Figure 2 presents a comparison between baseline and 6 months post-surgery results for patient A. In June 2025, 3D models (Avatar Medical Vision) obtained from CT scan images allowed us to assess the good integration and position of the biomaterial (Figure 3).
3.2. Patient B
A 68-year-old man was diagnosed with squamous cell carcinoma on the nasal tip. He underwent partial nasal amputation and adjuvant radiotherapy in 2020. Moreover, nodal recurrence was treated with neck dissection and re-irradiation in 2021. Rehabilitation with a glued nasal epithesis was attempted but did not succeed.
In July 2023, this patient underwent biomaterial placement in the radial forearm flap.

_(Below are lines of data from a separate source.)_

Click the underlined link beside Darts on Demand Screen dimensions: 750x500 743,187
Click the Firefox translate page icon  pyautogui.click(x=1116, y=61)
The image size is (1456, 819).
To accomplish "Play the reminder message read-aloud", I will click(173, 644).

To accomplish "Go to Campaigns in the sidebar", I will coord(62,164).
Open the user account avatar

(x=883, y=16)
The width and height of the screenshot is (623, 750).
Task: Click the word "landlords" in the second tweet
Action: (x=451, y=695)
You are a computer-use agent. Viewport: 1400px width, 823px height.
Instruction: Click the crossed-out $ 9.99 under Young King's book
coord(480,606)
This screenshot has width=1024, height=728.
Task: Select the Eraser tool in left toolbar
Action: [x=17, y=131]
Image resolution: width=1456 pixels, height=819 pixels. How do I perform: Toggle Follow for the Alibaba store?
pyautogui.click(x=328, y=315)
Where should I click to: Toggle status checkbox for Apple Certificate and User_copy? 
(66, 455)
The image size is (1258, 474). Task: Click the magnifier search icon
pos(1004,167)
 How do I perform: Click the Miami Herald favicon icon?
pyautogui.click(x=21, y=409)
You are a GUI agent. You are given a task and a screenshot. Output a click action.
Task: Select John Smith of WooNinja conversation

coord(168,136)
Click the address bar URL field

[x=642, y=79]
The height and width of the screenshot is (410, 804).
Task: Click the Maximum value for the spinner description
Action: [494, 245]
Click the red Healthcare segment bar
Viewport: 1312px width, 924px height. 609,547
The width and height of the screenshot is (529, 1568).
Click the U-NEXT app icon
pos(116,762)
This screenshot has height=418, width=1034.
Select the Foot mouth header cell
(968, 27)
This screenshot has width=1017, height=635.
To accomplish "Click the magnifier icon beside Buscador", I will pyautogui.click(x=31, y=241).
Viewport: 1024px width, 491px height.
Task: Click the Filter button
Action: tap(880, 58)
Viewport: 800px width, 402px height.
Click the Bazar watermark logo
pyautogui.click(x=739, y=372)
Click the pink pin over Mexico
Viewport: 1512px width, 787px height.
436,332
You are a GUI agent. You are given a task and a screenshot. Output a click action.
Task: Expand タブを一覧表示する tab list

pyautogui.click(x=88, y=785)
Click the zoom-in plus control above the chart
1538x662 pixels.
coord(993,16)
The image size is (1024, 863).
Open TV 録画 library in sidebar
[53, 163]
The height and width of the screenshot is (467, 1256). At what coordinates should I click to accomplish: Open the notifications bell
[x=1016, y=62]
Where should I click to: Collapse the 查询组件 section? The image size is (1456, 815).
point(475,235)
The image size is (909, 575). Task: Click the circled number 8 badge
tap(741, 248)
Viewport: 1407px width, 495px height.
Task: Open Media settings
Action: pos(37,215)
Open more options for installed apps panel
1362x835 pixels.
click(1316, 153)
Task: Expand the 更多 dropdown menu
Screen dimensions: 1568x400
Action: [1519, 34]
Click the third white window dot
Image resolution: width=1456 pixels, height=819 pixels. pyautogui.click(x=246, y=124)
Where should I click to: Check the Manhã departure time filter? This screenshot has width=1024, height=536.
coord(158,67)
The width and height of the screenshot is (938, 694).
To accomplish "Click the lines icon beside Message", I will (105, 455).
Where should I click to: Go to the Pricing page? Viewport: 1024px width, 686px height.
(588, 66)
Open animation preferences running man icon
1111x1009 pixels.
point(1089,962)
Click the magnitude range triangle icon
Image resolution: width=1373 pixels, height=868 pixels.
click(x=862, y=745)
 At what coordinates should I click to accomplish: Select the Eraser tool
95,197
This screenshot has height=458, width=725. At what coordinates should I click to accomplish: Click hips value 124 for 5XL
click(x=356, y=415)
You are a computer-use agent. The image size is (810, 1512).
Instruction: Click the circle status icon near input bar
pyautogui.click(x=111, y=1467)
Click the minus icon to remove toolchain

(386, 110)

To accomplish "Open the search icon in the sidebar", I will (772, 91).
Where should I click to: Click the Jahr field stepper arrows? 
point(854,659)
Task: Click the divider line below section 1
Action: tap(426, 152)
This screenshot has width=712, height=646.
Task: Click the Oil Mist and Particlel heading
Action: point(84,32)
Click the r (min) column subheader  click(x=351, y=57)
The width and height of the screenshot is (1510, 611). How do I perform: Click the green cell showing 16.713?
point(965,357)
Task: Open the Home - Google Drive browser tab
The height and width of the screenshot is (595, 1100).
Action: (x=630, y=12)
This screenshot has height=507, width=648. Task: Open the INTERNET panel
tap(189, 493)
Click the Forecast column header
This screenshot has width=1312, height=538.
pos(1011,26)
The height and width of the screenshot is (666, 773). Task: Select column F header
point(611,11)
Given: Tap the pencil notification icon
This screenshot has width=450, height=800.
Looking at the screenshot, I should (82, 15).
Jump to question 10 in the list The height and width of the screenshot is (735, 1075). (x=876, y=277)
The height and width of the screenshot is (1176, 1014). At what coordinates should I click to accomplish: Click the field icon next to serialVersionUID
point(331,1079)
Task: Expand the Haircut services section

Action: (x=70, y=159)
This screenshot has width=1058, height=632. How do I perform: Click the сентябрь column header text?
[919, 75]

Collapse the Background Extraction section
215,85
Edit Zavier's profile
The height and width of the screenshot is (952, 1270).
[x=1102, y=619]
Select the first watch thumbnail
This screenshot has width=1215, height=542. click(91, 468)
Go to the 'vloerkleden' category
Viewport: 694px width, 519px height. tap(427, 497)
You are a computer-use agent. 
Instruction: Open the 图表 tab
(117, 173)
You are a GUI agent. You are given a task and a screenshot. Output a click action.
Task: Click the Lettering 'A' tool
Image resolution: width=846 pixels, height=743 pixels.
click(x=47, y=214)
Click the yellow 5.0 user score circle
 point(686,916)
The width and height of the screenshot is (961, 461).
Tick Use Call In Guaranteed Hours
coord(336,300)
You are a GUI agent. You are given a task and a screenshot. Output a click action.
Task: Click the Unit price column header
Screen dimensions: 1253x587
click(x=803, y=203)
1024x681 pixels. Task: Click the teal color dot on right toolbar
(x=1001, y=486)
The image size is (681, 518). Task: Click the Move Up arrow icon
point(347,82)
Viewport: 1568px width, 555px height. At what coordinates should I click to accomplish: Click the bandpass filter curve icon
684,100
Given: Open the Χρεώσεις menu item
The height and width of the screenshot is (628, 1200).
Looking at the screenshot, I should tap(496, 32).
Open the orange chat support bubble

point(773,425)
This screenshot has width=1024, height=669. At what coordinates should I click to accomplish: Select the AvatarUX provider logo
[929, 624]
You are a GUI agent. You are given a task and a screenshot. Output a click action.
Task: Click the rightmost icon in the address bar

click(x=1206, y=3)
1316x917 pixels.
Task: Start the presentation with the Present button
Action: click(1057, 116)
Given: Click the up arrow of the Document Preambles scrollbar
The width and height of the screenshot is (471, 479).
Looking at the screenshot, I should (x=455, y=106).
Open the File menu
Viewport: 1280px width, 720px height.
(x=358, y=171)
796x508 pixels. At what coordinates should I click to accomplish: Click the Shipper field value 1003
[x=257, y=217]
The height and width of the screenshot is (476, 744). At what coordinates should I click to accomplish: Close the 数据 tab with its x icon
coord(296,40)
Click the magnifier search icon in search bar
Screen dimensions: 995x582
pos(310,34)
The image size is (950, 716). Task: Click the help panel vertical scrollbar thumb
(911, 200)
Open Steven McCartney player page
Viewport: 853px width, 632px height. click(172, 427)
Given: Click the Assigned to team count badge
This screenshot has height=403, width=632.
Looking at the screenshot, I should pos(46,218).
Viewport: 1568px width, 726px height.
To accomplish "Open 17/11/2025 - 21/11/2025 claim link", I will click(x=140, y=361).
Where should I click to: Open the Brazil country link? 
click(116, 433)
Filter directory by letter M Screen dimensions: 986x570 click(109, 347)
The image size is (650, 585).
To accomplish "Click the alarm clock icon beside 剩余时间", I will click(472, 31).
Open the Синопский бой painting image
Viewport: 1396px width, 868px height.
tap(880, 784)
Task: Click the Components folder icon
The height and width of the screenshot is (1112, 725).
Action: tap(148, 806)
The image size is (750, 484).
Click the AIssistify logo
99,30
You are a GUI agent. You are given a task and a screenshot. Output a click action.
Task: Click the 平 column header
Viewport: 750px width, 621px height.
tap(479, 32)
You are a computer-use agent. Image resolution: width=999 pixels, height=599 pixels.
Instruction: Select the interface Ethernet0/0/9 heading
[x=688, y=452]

The bioprosthesis had a thinner design (like in patient A). The shape of the flap was trifoliate in order to mold the biomaterial (including nostrils and columella) with the radial skin paddle during the first procedure, at the time of implantation in the forearm, instead of simply wrapping it around the biomaterial. The surgery was complicated by a venous ischemia of the flap, resulting in a partial necrosis of the area intended for columella reconstruction. Two months later, the flap was transferred on the face and a costal graft was added for columella reconstruction. In December 2023, the flap underwent a touch-up (upper suspension) to correct the fall of the nasal tip and a costal graft was used for columella reconstruction. Another upper suspension was performed in April 2024 for the same reason. In March 2025, this patient had an EQ-5D VAS score of 90 and an EORTC QLQ-HN43 score of 54 vs. 55 at baseline in May 2023. A CT scan was performed in January 2025 to assess the integration of the biomaterial and provided satisfactory results, comparable to that of other patients. His satisfaction with the cosmetic outcomes on a Likert scale was 9/10. To this day, the patient wears nostril conformers only at night to maintain their caliber. Figure 4 shows a comparison between baseline and 20 months after surgery for patient B and an endonasal view.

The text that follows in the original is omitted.